* [Description of the task]
In the listing below, write out everything from the line containing "Uncheck the Workflow Screen checkbox" down to the line containing "[x=569, y=11]", substituting "Mozilla Firefox" for "Google Chrome" and leaving all else unchanged.

##### Data rows

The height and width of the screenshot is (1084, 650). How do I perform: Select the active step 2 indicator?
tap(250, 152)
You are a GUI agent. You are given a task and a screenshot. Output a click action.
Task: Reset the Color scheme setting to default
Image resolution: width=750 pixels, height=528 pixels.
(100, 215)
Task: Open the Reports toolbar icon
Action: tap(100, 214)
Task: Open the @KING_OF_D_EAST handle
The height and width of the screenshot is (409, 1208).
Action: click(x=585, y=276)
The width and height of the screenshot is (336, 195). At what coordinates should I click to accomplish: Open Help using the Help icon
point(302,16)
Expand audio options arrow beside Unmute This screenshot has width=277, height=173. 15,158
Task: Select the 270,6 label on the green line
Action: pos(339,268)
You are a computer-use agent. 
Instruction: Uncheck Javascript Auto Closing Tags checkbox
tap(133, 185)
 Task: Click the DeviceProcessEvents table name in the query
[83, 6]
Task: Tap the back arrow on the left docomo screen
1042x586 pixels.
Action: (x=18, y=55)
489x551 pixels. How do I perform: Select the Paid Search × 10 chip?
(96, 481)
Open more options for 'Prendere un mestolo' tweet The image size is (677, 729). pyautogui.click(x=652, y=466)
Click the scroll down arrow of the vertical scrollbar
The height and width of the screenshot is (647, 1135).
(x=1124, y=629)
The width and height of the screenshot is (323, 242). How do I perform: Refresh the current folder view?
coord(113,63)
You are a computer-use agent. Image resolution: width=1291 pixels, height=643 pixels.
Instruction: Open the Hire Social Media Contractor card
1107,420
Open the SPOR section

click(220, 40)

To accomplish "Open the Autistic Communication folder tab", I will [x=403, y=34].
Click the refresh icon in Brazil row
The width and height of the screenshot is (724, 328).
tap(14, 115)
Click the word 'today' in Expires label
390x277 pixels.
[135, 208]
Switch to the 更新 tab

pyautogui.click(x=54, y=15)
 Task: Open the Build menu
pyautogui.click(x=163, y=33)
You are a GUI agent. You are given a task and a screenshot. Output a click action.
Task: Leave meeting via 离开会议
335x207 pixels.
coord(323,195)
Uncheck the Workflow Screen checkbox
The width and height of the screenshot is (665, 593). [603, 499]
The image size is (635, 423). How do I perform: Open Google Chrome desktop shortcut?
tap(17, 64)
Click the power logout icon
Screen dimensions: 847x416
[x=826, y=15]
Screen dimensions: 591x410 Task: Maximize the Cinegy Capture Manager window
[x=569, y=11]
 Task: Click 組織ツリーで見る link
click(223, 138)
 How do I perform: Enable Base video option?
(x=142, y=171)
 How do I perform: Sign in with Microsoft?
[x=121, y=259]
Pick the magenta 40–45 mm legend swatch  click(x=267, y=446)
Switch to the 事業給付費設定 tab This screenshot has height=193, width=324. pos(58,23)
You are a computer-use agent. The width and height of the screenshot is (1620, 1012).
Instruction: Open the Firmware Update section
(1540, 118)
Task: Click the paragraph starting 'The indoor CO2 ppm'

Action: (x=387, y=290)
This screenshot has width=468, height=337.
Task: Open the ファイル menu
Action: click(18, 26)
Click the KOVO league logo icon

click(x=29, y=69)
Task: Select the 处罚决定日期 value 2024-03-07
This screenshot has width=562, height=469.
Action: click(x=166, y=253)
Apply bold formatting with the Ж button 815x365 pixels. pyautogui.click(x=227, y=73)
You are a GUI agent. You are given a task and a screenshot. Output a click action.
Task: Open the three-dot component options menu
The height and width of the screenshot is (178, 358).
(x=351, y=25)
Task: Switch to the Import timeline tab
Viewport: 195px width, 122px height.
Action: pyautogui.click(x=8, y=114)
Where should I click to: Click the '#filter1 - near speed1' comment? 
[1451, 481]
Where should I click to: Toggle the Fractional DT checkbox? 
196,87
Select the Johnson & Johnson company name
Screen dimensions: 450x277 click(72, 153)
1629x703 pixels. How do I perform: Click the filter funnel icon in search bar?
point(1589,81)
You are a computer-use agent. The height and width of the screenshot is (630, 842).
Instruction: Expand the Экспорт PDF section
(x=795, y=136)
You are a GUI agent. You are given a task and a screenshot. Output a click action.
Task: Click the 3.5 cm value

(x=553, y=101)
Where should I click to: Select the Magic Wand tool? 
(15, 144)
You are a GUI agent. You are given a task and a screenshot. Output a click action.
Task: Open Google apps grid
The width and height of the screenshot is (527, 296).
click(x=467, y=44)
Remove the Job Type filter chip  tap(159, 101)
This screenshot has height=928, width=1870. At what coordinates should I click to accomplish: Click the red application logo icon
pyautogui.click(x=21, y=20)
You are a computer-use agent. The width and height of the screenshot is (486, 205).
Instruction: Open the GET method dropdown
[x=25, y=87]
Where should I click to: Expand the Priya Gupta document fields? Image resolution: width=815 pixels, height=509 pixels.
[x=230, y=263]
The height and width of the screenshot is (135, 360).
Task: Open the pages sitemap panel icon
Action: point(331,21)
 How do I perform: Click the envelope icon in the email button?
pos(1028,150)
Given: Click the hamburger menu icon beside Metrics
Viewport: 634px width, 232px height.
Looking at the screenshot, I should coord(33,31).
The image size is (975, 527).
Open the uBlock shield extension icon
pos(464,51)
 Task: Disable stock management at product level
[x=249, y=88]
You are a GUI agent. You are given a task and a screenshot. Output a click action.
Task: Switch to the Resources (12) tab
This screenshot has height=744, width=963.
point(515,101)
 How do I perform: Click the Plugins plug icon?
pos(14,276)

##########

* [Solution below]
Uncheck the Workflow Screen checkbox
The width and height of the screenshot is (665, 593). [603, 499]
The image size is (635, 423). How do I perform: Open Mozilla Firefox desktop shortcut?
tap(17, 64)
Click the power logout icon
Screen dimensions: 847x416
[x=826, y=15]
Screen dimensions: 591x410 Task: Maximize the Cinegy Capture Manager window
[x=569, y=11]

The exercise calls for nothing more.